Paulo Querido. Na Internet desde 1989

16 de janeiro de 2008

Direitos de autor: parte do problema, não da solução

O caso do video da bolha veio demonstrar, uma vez mais, que as leis dos direitos de autor existentes fazem parte do problema e nenhum dos seus defensores foi capaz de apontar o caminho para a solução.

Por mais voltas que demos, as questões dos direitos de autor no ambiente digital ubíquo — vulgo, Internet — apontam todas para o mesmo lado: a inaptação à realidade da autoria e criação, por parte da legislação produzida para proteger a propriedade industrial.

O video da bolha é um estudo de caso. É uma paródia à bolha 2.0, que toda a gente diz não existir, usando declarações, fotografias e factos numa colectânea de imagens em sequência com uma banda sonora em cima. E foi produzido pelos Richter Scales, um grupo de cantores a cappella sediado em São Francisco, e colocado no YouTube (a última versão está aqui)

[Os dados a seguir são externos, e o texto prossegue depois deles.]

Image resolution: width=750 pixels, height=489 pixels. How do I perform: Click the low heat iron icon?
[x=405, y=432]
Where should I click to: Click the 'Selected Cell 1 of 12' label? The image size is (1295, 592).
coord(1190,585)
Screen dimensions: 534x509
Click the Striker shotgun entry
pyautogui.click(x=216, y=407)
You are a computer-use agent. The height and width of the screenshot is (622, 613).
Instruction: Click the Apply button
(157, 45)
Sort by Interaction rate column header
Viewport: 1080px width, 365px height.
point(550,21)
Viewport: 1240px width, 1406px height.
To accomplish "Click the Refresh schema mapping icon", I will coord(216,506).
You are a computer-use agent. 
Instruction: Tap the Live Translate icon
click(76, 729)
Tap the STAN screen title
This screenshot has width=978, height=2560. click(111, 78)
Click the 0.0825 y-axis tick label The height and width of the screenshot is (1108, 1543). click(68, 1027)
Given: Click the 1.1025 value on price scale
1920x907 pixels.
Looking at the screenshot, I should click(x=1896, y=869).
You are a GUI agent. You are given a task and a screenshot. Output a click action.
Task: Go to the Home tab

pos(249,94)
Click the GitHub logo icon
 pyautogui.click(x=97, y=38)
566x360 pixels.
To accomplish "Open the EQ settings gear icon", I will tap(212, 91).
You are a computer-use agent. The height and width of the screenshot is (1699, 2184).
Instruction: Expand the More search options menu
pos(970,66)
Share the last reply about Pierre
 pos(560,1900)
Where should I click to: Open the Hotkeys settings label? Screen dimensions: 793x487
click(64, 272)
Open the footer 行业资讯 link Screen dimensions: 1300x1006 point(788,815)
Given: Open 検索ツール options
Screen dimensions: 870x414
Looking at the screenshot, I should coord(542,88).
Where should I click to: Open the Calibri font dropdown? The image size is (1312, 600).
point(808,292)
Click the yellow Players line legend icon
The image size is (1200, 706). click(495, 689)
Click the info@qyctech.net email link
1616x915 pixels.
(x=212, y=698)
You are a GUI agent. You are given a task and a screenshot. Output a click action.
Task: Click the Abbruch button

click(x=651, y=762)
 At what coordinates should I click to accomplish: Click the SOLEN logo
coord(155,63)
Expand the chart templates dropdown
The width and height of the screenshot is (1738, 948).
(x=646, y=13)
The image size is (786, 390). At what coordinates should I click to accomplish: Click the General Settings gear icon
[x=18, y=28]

Até aqui, tudo bem: é apenas um dos milhões de videos alojados no YouTube que contém materiais de outros artistas, um tipo de obra chamado mashup e característico da cultura actual — sobretudo da cibercultura.

O problema colocou-se quando o video se tornou um sucesso, com a audiência a passar o milhão.

Uma fotógrafa, Lane Hartwell, que publica regularmente nas principais revistas americanas e coloca fotos no Flickr, objectou ao uso de uma foto sua no video. Os autores fizeram de imediato uma segunda versão do video SEM A FOTO de Hartwell, ao mesmo tempo que publicavam em evidência a lista de créditos. Porém, outros autores seguiram o exemplo de Hartwell, levantando objecções ao uso das suas imagens.

Como diz Erick Schonfeld num artigo no TechCrunch (Fair Use Vs. Free Speech in the Internet Age: The Lane Hartwell Problem), o que temos é um profundo abismo “entre as regras do mundo offline e as normas emergentes da Internet. Tanto a lei como as normas da indústria estão a perseguir o que é uma grande transformação na forma como as pessoas usam as palavras, música e imagens de outras pessoas na cultura da partilha da web. Colocar as fotos no Flickr (o que Lane Hartwell fez) e depois aparecer de surpresa quando alguém as usa é como deixar o carro na baixa de Newark com as chaves dentro e aparecer de surpresa quando alguém se apropriar dele. A lei pode estar (ou não) do lado de Hartwell, mas essa não é a questão. A lei está ultrapassada“.

Outro blogger de reputação mundial, Robert Scoble, criticou a situação dizendo ser estúpido “alguém tirar fotos de pessoas (que não recebem um cêntimo dos lucros) em festas [...] e depois enviar facturas pelo trabalho quando as fotos aparecem num video de paródia“.

Hartwell defendeu-se dizendo que não foi ela que inventou o sistema.

Num artigo anterior, o editor do TechCrunch, Michael Harrington, fazia escola assim: “a ideia do que constitui propriedade sobre arte está a mudar. Artistas que tentam proteger e esconder o seu trabalho são simplesmente ignorados. Aqueles que abraçam a comunidade, não só permitindo como encorajando que as suas produções sejam reutilizadas e misturadas, são recompensados com atenção. No fundo temos uma compreensão implícita — se queres fazer parte da comunidade, tens de lhe dar algo também“.

Este caso chama novamente a atenção para o problema. Como é costume, a solução não vem dos radicais que abusam do potencial de pilhagem do novo meio, nem tão pouco das instituições poderosas no mundo que fica para trás. Está a ser procurada activamente pelos futuros “players” da intermediação económica entre a oferta e a procura.

Do lado das leis, a abordagem da Creative Commons é de grande utilidade para percebermos as diferenças entre os objectivos de quem produz (não somos todos artistas em busca de dinheiro).

Do lado da indústria, a RightsAgent procuram soluções de retribuição aos artistas adaptadas ao meio, escaláveis (no meio digital não existem os torniquetes físicos) e capazes.